Start of Text section

While the phylogenetic analysis clearly showed that the vast majority of the viral isolates were in genotype H1, there were no other obvious patterns. Within this large group of genotype H1 sequences, there was no evidence for geographic or temporal restriction since identical sequences were detected in multiple provinces at the same time and identical sequences were sometimes detected during different years in the same province. The sequence data suggest the presence of sustained chains of transmission in most of provinces, even in some with high immunization coverage rates, such as Shandong and Henan (Figure 5A, 5B). Sustained chains of transmission also were found from 2001 to 2003 in Shanghai City, which may have been due to the influx of a large number of undocumented individuals (floating people).

The phylogenetic tree (Figures 3, 4) shows that the sequences of the genotype H1 viruses from China from 1995–2003 form two major clusters. A third, intermediate cluster, contains sequences of some of the initial sequences reported from China [16] including the reference strain for genotype H1. However, only 1 contemporary sequence, from 2000, groups with this third cluster suggesting that viruses in this lineage may no longer be circulating in China. The amount of nucleotide variation between the 2 large clusters is as high as 2.9%. Within all of the 294 Chinese sequences, the nucleotide variation was up to 5.3% for the 450-nucleotide sequence of the N gene. Therefore, the intra-genotype sequence diversity for genotype H1 is greater than that measured for some other measles genotypes. However, viruses from both major clusters were distributed throughout China without any apparent geographic pattern (Table 1 and Figure 1). Therefore there is no practical reason to separate the genotype H1 viruses into multiple genotypes, at this time, because this would not enhance our ability to describe transmission pathways in China. It is important to note that the genetic heterogeneity of the Chinese measles viruses is not a result of increased mutation rates but is due to the presence of multiple, co-circulating lineages of virus within an endemic genotype.

The initial genetic characterization of wild-type measles viruses from China identified a new genotype H1, which was detected only in China and cases exported to other countries from China [16,21]. A number of genotypes have been detected in the countries that have borders with China including genotypes D4 and D8 in Nepal and India, D4 in Pakistan, G2 in Thailand, H1 in Mongolia, and H2 in Vietnam. However, there are no reports about measles genotypes from the countries that are on China's western borders, but virologic surveillance is improving in these areas [14].

End of Text section

• _Work task_: Copy the measles genotype text word for word, everything from "The initial genetic" down to "these areas [14].". The listing is not used here.

Start of Excerpted data

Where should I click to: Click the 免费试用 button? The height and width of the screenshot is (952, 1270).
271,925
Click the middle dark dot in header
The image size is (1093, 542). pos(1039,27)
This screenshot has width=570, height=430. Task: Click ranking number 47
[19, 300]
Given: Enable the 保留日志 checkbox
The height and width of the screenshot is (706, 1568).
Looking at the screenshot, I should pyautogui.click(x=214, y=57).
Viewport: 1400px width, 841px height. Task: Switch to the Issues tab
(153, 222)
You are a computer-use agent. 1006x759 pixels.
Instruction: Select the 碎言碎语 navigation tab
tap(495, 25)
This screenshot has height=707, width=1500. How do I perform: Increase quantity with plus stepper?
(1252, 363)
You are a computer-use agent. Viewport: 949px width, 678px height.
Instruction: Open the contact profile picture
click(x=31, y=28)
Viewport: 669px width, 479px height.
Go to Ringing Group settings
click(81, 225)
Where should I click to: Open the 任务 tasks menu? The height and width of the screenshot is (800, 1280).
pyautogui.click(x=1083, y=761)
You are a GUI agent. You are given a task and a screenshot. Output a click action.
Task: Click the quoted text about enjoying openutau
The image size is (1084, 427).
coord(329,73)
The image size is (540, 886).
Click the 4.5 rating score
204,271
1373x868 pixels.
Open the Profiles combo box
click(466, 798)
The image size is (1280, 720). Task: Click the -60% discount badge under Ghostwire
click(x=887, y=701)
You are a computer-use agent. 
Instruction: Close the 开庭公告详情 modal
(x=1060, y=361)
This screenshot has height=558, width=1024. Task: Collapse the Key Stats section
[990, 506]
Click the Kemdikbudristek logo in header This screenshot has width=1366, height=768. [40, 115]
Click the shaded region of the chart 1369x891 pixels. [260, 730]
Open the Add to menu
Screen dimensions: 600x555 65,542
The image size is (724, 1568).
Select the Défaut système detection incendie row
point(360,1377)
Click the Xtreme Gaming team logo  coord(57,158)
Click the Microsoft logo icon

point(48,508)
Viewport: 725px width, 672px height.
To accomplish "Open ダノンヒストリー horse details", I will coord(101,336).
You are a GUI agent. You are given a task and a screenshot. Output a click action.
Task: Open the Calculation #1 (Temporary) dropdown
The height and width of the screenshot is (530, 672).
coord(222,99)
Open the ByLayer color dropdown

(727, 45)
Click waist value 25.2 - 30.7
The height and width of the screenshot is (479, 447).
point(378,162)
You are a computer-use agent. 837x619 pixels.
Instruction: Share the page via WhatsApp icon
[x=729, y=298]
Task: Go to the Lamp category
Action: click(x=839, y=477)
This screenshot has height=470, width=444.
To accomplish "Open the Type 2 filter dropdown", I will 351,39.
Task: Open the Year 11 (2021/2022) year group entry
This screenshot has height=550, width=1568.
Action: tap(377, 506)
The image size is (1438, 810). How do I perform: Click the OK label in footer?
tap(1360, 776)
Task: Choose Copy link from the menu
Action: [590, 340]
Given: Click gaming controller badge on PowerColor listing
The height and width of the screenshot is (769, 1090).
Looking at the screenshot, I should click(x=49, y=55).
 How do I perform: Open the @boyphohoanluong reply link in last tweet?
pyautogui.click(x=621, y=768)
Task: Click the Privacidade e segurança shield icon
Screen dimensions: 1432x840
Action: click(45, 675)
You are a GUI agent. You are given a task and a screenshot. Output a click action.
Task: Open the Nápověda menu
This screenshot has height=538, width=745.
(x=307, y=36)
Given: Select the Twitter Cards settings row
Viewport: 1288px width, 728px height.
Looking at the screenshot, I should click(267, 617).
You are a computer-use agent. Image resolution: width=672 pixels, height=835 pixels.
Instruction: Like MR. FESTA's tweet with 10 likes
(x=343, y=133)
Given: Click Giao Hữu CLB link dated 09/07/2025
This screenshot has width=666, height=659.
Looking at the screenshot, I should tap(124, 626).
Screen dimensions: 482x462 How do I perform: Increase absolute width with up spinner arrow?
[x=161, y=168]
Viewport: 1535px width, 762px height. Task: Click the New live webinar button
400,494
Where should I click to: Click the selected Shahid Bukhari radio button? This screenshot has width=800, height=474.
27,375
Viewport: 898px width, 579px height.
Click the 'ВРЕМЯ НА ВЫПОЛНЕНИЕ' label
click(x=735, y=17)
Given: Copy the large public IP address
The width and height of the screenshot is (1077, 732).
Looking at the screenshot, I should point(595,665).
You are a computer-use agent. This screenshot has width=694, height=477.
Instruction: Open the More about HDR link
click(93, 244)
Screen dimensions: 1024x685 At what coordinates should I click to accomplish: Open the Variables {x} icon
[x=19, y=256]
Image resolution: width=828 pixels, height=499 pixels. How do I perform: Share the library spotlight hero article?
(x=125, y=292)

End of Excerpted data

• _Task solution_:
The initial genetic characterization of wild-type measles viruses from China identified a new genotype H1, which was detected only in China and cases exported to other countries from China [16,21]. A number of genotypes have been detected in the countries that have borders with China including genotypes D4 and D8 in Nepal and India, D4 in Pakistan, G2 in Thailand, H1 in Mongolia, and H2 in Vietnam. However, there are no reports about measles genotypes from the countries that are on China's western borders, but virologic surveillance is improving in these areas [14].